A glut of research came out in September that looked at British people's perceptions of EVs and going 'green'. We reported on the fact that British people are generally very aware of issues around climate and keen to do their bit, but their knowledge – or lack thereof – around EVs, PHEVs and hybrids is a big barrier when it comes to making the leap from a conventional car. Go Ultra Low also highlighted the fact that people still make the distinction between 'cars' and 'EVs', pointing out that normalising EVs in the minds of consumers is required. To help make the point, Formula E driver, Alexander Sims, became a regular guest blogger for Discover EV, kicking off with some of the myths around EVs.

Volvo released its XC40 Twin Engine in September, thereby completing the brand's goal of having a PHEV option for every model in its range. Tesla, on the other hand, may well have created a 'million mile battery'. Research affiliated with the car company and undertaken at Dalhouse University in Canada seemed to suggest that they'd cracked the issues around lithium-ion battery longevity.
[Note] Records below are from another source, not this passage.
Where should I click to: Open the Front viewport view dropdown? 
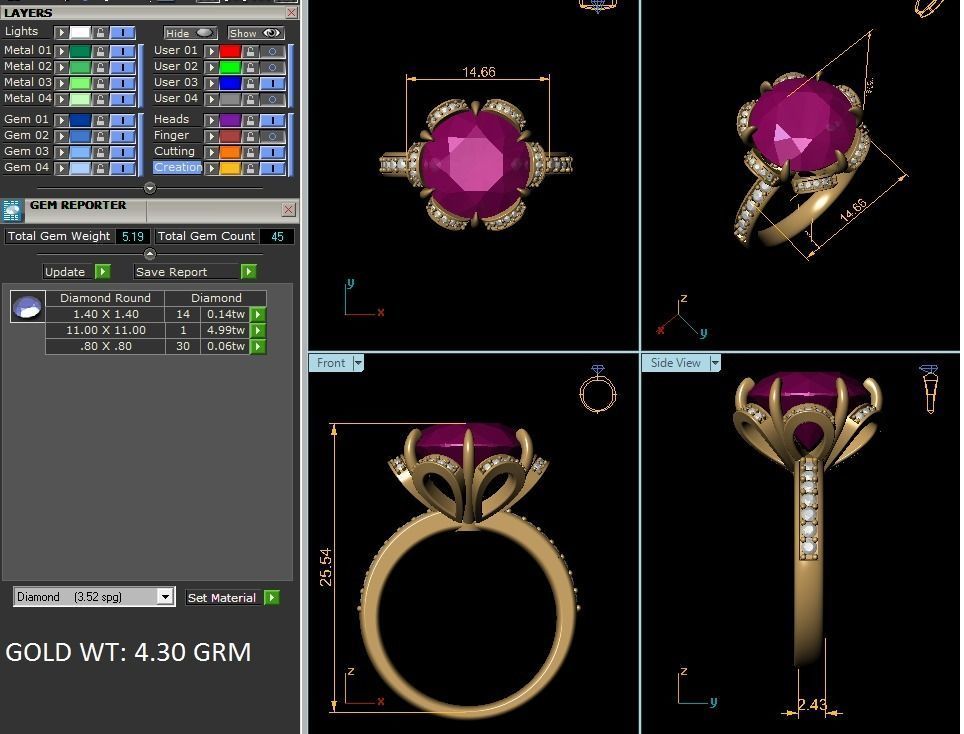coord(358,363)
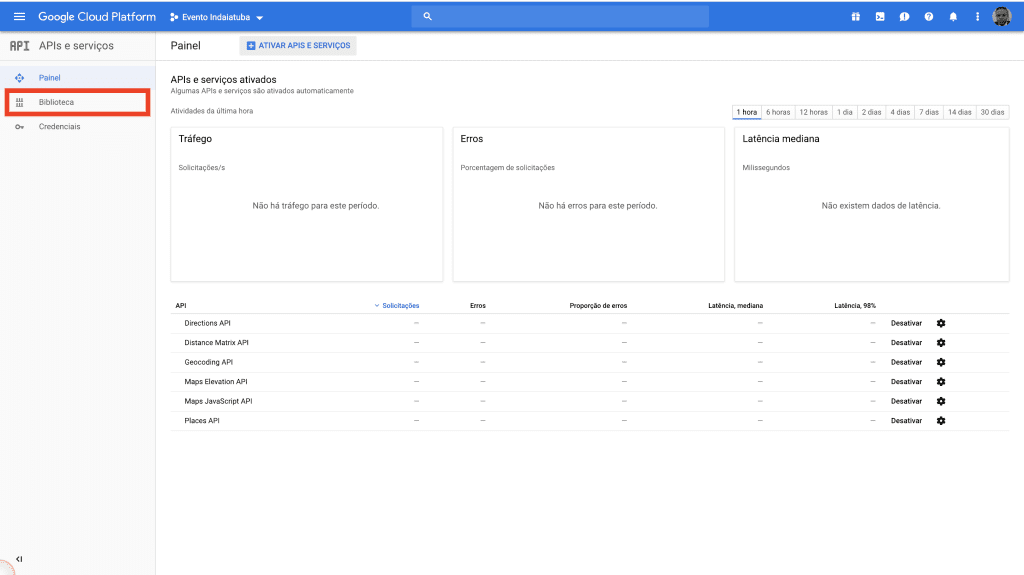
Task: Click the help question mark icon
Action: (x=929, y=17)
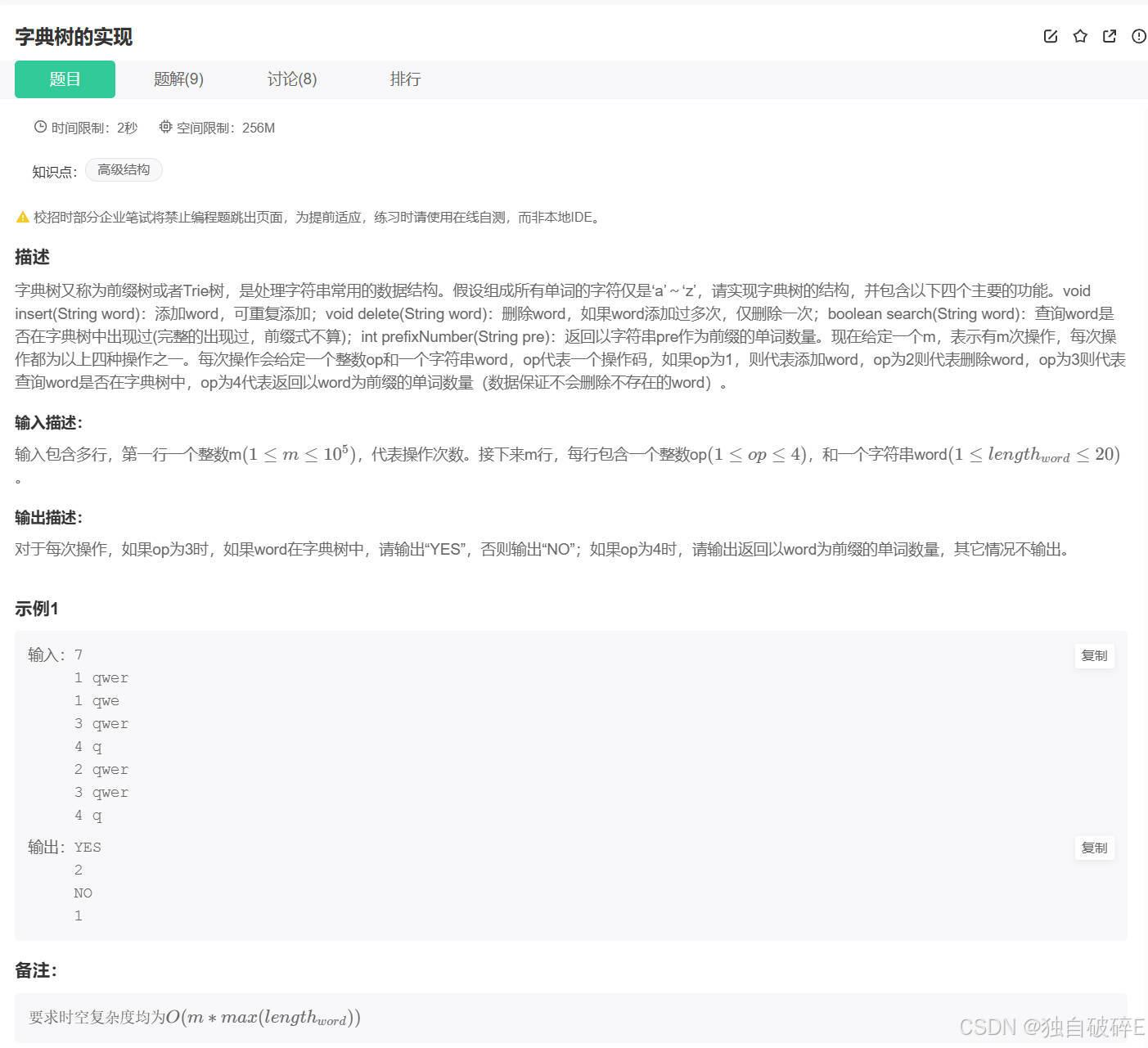This screenshot has width=1148, height=1048.
Task: Copy the sample output using 复制 button
Action: click(x=1094, y=848)
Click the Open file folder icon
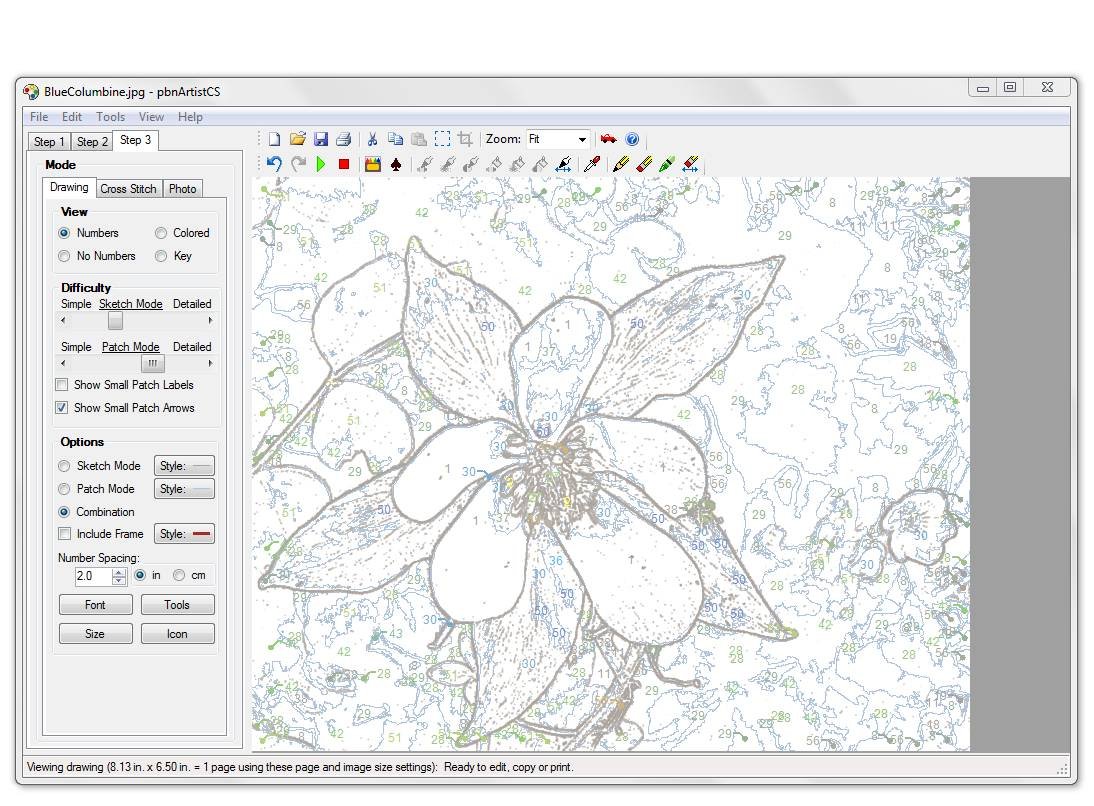The height and width of the screenshot is (806, 1094). pos(297,139)
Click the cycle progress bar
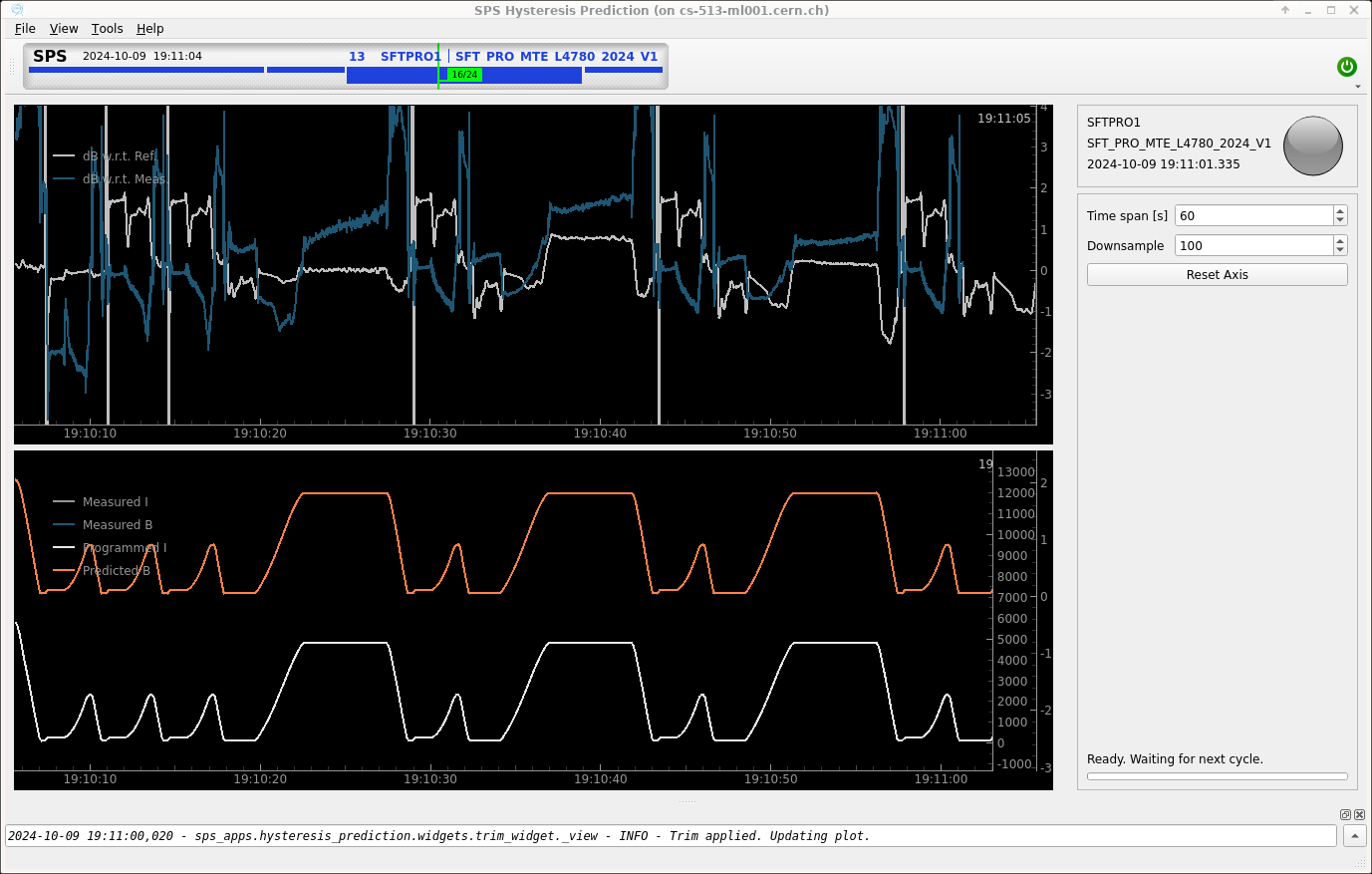Image resolution: width=1372 pixels, height=874 pixels. tap(1217, 776)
One of our big stories in October was the fact that it would appear the government is already considering when to pull the plug on the electric car grant. Despite industry bodies such as the SMMT having already called the government out on prematurely getting rid of the grant for PHEVs, Grant Shapps' comments to The Times that he ...”makes no bones about it. We want to remove the entire subsidy,” are troubling.

Whilst the government tripped over its own shoe laces, Volvo launched its first EV in the shape of the XC40 Recharge. Using the same powertrain as the Polestar 2, the XC40 Recharge promises over 400bhp and a 250 mile range. Alongside the car, Volvo also announced a host of measures to improve its overall environmental performance. Over in Japan, the Tokyo Motor Show brought its own unique flavour of what can only be described as Japaneseness. Again, EVs were some of the biggest attractions.

We got our hands on a variety of PHEVs and hybrids – including a London cab – at the SMMT Test Day and brought you our thoughts on them. Over on social media, Lunaz caused quite a stir with its EV conversions of some of the most iconic classic cars out there, prompting strong views on both sides of the love/hate debate. 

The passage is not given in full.